(Recorded data)
++++++++

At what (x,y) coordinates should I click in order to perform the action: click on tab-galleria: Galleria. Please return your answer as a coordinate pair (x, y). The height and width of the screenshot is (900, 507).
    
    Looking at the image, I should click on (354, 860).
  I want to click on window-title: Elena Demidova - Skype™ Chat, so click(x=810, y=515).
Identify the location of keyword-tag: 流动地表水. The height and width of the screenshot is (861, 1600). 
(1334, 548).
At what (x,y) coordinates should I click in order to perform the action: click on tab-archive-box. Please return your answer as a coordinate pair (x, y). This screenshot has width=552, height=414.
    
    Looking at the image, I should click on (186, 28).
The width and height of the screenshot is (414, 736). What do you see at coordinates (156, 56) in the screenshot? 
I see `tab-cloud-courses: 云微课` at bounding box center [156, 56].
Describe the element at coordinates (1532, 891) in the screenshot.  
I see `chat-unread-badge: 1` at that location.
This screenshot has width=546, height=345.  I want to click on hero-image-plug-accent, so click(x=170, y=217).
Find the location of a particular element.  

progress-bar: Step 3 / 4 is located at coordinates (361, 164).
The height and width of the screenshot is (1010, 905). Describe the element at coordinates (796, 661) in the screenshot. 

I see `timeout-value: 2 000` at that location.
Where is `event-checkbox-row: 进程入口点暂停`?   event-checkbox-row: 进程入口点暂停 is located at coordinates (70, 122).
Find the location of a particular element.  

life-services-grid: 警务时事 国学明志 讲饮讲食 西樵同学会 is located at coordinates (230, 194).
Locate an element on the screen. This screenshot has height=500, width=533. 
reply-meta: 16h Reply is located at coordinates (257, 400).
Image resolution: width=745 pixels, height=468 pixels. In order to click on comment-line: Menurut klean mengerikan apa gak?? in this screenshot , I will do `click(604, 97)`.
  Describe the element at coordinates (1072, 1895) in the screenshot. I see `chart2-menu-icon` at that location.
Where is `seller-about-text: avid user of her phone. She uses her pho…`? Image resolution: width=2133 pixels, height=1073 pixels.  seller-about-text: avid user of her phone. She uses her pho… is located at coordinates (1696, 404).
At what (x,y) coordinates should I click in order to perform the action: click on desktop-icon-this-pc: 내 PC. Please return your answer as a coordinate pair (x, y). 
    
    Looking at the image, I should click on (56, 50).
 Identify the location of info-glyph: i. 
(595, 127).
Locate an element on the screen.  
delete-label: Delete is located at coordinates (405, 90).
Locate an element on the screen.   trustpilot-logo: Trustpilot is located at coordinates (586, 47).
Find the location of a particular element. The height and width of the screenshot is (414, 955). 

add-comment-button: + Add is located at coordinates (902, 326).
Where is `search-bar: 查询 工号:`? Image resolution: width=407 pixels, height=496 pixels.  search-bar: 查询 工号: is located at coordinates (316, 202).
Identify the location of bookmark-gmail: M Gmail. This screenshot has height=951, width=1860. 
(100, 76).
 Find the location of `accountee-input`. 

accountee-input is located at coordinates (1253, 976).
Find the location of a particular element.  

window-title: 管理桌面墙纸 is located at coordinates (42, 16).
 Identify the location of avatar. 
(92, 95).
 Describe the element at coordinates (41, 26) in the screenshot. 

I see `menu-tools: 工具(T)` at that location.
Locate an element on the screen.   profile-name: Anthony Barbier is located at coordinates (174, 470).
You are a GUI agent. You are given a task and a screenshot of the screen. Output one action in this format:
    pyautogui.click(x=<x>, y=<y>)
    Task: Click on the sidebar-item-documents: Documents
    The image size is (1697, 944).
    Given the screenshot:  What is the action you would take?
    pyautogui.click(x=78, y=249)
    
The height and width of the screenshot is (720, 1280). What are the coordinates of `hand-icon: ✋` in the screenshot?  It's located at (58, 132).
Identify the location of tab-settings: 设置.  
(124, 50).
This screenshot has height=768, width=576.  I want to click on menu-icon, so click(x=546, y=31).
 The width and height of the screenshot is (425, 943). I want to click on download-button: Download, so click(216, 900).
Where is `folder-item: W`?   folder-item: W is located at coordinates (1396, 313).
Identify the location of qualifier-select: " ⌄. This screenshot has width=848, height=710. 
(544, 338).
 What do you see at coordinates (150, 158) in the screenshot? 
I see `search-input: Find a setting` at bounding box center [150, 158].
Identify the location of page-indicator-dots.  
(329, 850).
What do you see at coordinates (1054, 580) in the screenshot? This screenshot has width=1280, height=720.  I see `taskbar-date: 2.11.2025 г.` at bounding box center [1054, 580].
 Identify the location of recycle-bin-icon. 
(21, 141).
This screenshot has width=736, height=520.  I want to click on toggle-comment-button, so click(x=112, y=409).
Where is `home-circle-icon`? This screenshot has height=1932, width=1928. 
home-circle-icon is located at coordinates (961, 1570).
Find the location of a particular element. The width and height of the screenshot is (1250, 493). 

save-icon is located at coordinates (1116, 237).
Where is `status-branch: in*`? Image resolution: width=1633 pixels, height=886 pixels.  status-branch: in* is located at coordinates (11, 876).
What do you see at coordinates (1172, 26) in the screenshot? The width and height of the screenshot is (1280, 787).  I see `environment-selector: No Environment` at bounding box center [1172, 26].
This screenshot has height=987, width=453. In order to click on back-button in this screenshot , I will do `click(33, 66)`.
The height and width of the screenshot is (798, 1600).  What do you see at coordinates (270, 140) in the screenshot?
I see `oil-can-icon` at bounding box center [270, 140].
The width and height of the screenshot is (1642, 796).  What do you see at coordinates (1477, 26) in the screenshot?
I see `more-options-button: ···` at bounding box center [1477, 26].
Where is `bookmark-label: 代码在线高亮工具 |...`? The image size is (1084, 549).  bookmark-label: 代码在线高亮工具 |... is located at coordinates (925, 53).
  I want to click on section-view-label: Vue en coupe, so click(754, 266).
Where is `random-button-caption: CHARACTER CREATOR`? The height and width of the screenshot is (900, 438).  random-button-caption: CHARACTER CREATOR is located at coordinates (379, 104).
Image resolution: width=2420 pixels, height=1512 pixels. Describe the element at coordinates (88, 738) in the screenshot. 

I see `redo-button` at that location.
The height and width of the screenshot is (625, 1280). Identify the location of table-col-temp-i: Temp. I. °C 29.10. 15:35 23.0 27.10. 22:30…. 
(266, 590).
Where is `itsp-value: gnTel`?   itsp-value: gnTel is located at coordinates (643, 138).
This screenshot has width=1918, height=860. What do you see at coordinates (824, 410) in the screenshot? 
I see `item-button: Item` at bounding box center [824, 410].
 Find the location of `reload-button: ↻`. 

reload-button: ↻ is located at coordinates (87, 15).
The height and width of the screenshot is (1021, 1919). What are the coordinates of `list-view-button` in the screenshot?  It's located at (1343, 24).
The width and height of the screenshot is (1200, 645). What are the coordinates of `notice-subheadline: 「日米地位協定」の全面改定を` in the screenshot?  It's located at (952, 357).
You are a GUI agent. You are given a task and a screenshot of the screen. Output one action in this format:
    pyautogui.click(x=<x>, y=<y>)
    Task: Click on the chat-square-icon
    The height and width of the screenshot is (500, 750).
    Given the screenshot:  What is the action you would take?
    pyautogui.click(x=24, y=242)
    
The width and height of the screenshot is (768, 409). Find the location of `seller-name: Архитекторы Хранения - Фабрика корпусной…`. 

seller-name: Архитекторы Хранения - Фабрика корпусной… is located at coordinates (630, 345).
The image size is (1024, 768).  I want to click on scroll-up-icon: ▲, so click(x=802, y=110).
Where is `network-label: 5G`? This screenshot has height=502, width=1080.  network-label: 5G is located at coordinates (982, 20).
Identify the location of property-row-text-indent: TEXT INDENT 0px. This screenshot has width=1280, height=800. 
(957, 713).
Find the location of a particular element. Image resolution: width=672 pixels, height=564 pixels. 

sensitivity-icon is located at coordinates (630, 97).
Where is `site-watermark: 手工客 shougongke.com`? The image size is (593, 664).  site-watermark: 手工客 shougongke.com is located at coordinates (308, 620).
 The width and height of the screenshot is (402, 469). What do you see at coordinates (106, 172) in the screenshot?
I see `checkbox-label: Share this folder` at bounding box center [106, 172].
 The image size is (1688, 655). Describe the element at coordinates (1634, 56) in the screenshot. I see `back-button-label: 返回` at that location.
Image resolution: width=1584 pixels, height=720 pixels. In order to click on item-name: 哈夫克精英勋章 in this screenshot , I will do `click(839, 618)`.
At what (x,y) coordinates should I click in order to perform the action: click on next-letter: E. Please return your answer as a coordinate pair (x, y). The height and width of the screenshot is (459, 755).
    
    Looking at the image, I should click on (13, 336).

++++++++

▶ [Work instructions]:
Copy the entries above word for word, from the line containing "coordinates (308, 620)." through the end of the entries.

▶ [Problem solution]:
Where is `site-watermark: 手工客 shougongke.com`? The image size is (593, 664).  site-watermark: 手工客 shougongke.com is located at coordinates (308, 620).
 The width and height of the screenshot is (402, 469). What do you see at coordinates (106, 172) in the screenshot?
I see `checkbox-label: Share this folder` at bounding box center [106, 172].
 The image size is (1688, 655). Describe the element at coordinates (1634, 56) in the screenshot. I see `back-button-label: 返回` at that location.
Image resolution: width=1584 pixels, height=720 pixels. In order to click on item-name: 哈夫克精英勋章 in this screenshot , I will do `click(839, 618)`.
At what (x,y) coordinates should I click in order to perform the action: click on next-letter: E. Please return your answer as a coordinate pair (x, y). The height and width of the screenshot is (459, 755).
    
    Looking at the image, I should click on (13, 336).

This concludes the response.